Scientific classification
- Kingdom: Animalia
- Phylum: Chordata
- Class: Aves
- Order: Passeriformes
- Family: Tyrannidae
- Genus: Elaenia
- Species: E. olivina
- Binomial name: Elaenia olivina Salvin & Godman, 1884
- Synonyms: Elainea olivina (protonym);

= Tepui elaenia =

- Genus: Elaenia
- Species: olivina
- Authority: Salvin & Godman, 1884
- Conservation status: LC
- Synonyms: Elainea olivina (protonym)

Species of bird

The tepui elaenia (Elaenia olivina) is a species of bird in subfamily Elaeniinae of family Tyrannidae, the tyrant flycatchers. It is found in Brazil, Guyana, and Venezuela.

==Taxonomy and systematics==

The tepui elaenia has two subspecies, the nominate E. o. olivina (Salvin & Godman, 1884) and E. o. davidwillardi (Dickerman & Phelps, WH Jr, 1987). For much of the twentieth century the nominate was treated as a subspecies of the sierran elaenia (E. pallatangae). It (with subspecies E. o. davidwillardi) were not recognized as a separate species until about 2008 after which taxonomic systems made the change.

==Description==

The tepui elaenia is about 14.5 to 15 cm long and weighs about 15 to 20 g. It is a small elaenia with a very small crest. The sexes have the same plumage. Adults of the nominate subspecies have a dark olive-brown head with lighter cheeks, a thin yellowish white eyering, and a thin white strip in the center of the crown. Their upperparts are dark olive-brown. Their wings are mostly dark olive-brown with whitish or yellowish edges on the flight feathers. The tips of their wing coverts are whitish and show as two bars on the closed wing. Their tail is dark olive-brown. Their underparts are mostly yellowish with a strong olive wash on the throat, breast, and flanks and an unmarked yellow belly. Subspecies E. o. davidwillardi has darker olive-brown upperparts and brighter underparts than the nominate. Both sexes of both subspecies have a dark brown iris, a black bill with a pinkish base to the mandible, and black legs and feet.

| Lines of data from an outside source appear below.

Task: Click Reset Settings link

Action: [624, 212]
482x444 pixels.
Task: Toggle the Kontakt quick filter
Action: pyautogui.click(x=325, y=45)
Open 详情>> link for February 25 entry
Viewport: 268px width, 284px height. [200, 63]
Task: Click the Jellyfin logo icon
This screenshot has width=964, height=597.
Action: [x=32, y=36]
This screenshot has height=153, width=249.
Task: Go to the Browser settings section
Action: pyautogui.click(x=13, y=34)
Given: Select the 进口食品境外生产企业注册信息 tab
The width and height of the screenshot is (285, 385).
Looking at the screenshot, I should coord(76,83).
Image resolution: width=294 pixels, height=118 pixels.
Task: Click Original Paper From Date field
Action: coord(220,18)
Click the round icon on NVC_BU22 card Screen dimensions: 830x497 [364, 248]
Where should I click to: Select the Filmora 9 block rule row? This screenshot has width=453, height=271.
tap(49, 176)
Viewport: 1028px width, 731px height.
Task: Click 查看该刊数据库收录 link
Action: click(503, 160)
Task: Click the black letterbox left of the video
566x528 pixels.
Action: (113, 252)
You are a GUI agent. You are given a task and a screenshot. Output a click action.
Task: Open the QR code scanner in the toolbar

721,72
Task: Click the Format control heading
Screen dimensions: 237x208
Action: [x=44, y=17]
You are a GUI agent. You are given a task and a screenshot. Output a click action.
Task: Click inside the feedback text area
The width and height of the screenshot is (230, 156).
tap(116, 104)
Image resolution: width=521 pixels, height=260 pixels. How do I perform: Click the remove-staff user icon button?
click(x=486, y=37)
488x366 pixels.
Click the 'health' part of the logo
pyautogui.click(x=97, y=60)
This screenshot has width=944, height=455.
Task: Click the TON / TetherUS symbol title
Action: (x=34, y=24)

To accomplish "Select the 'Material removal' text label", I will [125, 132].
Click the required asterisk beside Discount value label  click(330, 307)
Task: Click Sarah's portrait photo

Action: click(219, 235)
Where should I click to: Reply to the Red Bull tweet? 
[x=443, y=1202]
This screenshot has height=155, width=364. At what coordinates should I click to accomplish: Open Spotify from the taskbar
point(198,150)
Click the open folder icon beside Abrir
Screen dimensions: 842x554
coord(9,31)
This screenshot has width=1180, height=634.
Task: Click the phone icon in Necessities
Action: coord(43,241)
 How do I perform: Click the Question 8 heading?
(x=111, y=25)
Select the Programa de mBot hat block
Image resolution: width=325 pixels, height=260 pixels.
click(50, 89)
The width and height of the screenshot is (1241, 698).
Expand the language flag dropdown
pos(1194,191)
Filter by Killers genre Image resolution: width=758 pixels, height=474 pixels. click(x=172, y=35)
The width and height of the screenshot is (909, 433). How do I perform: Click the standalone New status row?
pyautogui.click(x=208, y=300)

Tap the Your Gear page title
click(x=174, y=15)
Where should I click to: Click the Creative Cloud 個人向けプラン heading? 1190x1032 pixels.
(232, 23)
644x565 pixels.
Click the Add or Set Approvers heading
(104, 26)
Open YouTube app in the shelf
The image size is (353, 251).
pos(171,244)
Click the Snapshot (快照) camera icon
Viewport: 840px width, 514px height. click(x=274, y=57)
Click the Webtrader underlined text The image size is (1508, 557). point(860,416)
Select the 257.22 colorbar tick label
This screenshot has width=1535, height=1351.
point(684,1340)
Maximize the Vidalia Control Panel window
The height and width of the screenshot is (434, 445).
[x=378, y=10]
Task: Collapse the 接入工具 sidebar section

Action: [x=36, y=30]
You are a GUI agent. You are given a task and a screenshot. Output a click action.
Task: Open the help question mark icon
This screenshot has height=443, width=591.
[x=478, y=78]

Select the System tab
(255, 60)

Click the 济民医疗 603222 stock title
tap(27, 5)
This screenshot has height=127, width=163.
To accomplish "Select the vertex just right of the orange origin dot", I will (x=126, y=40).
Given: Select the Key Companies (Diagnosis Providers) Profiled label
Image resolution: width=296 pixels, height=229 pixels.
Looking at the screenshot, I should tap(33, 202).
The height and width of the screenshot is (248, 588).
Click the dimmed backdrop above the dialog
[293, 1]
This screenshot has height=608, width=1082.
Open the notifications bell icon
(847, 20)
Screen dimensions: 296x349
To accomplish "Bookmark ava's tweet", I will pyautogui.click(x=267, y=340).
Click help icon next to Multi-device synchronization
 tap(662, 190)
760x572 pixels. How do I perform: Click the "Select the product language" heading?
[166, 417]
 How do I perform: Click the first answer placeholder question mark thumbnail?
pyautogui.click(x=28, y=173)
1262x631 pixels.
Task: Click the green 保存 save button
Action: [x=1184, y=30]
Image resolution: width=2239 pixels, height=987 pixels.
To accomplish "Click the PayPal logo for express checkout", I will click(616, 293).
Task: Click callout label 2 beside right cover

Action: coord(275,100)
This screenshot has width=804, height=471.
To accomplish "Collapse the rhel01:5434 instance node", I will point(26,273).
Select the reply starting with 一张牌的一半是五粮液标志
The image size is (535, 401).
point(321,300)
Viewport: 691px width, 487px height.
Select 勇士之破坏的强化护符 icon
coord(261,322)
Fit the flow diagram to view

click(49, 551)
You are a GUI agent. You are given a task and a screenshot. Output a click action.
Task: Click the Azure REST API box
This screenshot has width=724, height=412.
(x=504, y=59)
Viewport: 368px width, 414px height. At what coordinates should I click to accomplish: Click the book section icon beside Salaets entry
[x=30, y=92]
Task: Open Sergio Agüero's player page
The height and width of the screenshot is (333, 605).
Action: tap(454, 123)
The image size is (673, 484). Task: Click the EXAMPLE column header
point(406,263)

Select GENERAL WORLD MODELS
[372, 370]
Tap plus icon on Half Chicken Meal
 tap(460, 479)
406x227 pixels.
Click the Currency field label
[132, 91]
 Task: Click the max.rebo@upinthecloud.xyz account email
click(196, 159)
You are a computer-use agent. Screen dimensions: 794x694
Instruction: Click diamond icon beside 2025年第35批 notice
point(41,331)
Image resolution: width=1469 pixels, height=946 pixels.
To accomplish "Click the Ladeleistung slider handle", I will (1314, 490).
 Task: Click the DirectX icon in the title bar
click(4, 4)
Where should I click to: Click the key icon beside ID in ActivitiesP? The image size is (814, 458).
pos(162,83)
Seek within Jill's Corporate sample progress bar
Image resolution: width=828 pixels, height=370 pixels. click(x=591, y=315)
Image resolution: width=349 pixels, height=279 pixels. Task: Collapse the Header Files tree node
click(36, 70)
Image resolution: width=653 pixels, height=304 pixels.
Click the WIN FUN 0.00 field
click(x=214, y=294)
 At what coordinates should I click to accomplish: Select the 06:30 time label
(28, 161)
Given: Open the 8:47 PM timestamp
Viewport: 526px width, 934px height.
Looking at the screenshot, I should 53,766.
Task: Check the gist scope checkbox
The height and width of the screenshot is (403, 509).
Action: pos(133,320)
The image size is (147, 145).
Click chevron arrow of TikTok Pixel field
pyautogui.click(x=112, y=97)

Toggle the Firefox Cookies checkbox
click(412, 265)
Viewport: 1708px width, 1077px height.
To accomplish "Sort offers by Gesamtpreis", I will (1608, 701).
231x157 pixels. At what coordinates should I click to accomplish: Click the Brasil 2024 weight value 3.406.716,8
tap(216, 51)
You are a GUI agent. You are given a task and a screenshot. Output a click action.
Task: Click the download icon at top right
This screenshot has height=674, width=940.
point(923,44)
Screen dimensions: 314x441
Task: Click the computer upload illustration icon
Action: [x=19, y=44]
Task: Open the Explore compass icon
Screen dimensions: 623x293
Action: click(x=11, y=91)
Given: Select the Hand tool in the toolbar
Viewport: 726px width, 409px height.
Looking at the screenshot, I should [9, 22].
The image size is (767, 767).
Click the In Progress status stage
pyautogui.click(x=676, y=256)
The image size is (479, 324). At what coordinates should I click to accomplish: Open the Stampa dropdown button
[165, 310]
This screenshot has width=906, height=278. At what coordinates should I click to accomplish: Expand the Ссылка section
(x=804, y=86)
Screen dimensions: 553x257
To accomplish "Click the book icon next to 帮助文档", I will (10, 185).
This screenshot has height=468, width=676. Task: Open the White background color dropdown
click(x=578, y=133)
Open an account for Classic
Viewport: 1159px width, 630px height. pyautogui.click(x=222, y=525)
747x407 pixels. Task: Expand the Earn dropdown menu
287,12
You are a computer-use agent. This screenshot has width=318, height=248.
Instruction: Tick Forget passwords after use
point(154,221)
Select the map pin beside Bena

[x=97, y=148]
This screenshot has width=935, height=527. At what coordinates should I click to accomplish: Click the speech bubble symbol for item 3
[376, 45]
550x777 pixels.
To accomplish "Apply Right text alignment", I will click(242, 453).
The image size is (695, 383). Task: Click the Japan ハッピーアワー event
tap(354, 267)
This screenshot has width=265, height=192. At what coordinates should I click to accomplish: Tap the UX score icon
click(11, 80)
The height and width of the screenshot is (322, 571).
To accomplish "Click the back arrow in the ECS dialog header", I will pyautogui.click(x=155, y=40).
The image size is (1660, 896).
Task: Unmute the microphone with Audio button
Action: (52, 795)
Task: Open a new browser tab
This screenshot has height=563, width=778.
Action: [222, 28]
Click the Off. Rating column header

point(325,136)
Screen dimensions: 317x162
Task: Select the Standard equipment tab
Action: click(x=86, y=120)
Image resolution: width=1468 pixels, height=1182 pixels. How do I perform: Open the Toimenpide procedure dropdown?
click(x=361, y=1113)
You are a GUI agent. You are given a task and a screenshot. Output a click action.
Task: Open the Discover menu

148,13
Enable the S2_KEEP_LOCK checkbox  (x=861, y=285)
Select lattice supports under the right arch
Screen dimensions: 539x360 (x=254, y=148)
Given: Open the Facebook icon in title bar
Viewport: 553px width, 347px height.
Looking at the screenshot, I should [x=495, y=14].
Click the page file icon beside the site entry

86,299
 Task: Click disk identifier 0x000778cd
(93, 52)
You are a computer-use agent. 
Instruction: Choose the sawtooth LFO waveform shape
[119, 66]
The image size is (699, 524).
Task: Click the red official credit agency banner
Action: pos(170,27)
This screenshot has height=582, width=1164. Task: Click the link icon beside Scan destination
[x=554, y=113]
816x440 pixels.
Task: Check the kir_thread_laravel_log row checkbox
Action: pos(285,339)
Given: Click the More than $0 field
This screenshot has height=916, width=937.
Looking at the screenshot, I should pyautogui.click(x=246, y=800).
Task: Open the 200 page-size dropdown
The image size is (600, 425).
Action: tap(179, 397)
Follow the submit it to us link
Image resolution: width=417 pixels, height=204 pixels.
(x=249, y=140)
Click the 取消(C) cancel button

==Distribution and habitat==

The tepui elaenia is a bird of the tepui region where southeastern and southern Venezuela, far northwestern Brazil, and western Guyana meet. It has a disjunct distribution. The nominate subspecies is found on tepuis in all three countries of the border region. Subspecies E. o. davidwillardi is found only on Cerro de la Neblina in extreme southern Amazonas state of Venezuela. The species primarily inhabits scrubby edges and rocky openings in humid montane forest. It also occurs in secondary forest, especially sites dominated by Melastomataceae. In elevation it ranges between 1500 and 3000 m in Brazil and between 950 and 2400 m in Venezuela.

==Behavior==
===Movement===

The tepui elaenia is a year-round resident throughout its range.

===Feeding===

The tepui elaenia feeds on insects and small fruits, especially those of Melastomataceae. It forages at all levels of the forest and often joins mixed-species feeding flocks. It finds food by mostly by gleaning while perched.

===Breeding===

The tepui elaenia's breeding season has not been established but includes at least January to April in Venezuela. Nothing else is known about the species' breeding biology.

===Vocalization===

The tepui elaenia's vocalizations are not well known. As of late 2024 xeno-canto had only eight recordings of the nominate subspecies and none of subspecies E. o. davidwillardi. At that time the Cornell Lab of Ornithology's Macaulay Library had a larger number of recordings of the nominate but also none of davidwillardi. What is thought to be the nominate's day song is "irregular sharp notes, e.g. 'chi-tree-trew...tree-trew...chip...' and its call "a 'pfeééu' ".

==Status==

The IUCN has assessed the tepui elaenia as being of Least Concern. Its population size is not known and is believed to be stable. No immediate threats have been identified. It is known from only a few sites in Brazil and Guyana but is considered fairly common in Venezuela. Subspecies E. o. davidwillardi is considered common on its single tepui.